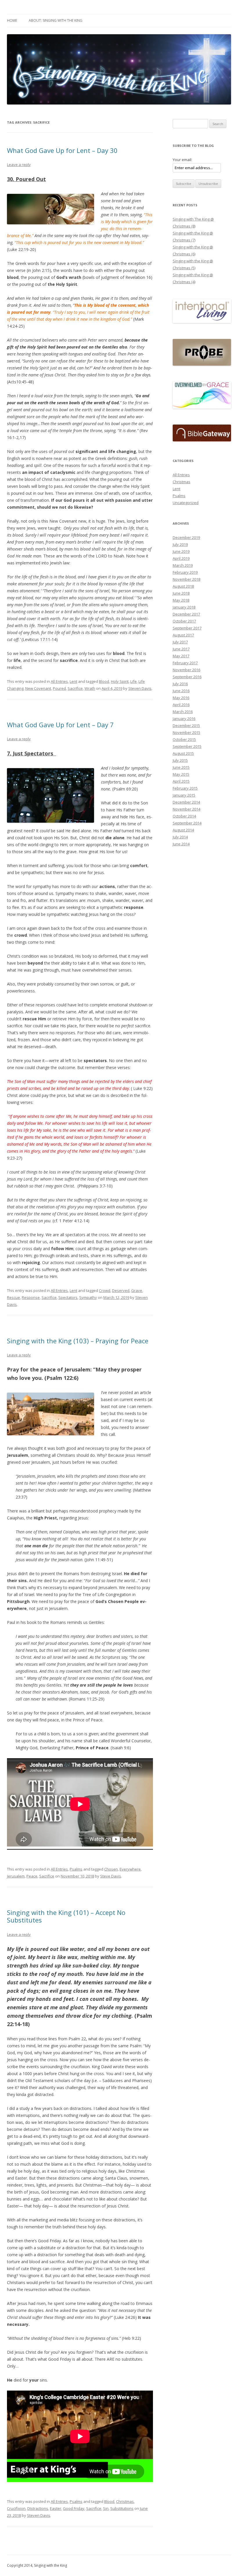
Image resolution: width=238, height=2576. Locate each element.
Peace (31, 1876)
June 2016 (181, 690)
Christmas (125, 2501)
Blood (104, 681)
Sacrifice (75, 688)
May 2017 (181, 655)
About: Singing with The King (55, 20)
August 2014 (183, 830)
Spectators (67, 1297)
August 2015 (183, 753)
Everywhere (130, 1869)
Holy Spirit (120, 681)
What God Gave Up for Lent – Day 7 (60, 724)
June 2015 (181, 767)
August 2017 (183, 635)
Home (12, 20)
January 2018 (184, 607)
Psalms (76, 1869)
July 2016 (180, 683)
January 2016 (184, 718)
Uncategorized (186, 502)
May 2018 (181, 600)
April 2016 (181, 704)
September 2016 (187, 676)
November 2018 (186, 579)
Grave (136, 1290)
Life (133, 681)
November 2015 (186, 732)
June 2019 (181, 551)
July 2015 (180, 760)
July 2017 (180, 642)
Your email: (182, 159)
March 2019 (183, 565)
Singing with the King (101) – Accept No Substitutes (66, 1916)
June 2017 (181, 648)
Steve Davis (110, 1876)
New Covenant (38, 688)
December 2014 (186, 802)
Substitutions (122, 2508)
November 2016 (186, 669)
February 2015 (185, 788)
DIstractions (37, 2508)
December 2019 (186, 537)
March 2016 (183, 711)
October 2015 (184, 739)
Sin (106, 2508)
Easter (55, 2508)
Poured (59, 688)
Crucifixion (16, 2508)
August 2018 (183, 586)
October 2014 (184, 816)
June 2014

**PROBLEM STATEMENT**
Look back at the data above. Transcribe exactly the lines starting at the line that contains "Spectators (67, 1297)" and ending at the line that contains "April 2016 (181, 704)".

**SOLVED EXERCISE**
Spectators (67, 1297)
August 2015 (183, 753)
Everywhere (130, 1869)
Holy Spirit (120, 681)
What God Gave Up for Lent – Day 7 (60, 724)
June 2015 (181, 767)
August 2017 (183, 635)
Home (12, 20)
January 2018 (184, 607)
Psalms (76, 1869)
July 2016 (180, 683)
January 2016 (184, 718)
Uncategorized (186, 502)
May 2018 (181, 600)
April 2016 (181, 704)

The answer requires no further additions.